* [WORK INSTRUCTIONS] Return all records exactly. Nothing may be added.

* [DATASET]

+--

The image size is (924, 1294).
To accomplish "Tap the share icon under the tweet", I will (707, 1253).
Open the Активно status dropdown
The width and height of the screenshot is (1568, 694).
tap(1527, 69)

+--

* [RESPONSE TO THIS EXERCISE]
The image size is (924, 1294).
To accomplish "Tap the share icon under the tweet", I will (707, 1253).
Open the Активно status dropdown
The width and height of the screenshot is (1568, 694).
tap(1527, 69)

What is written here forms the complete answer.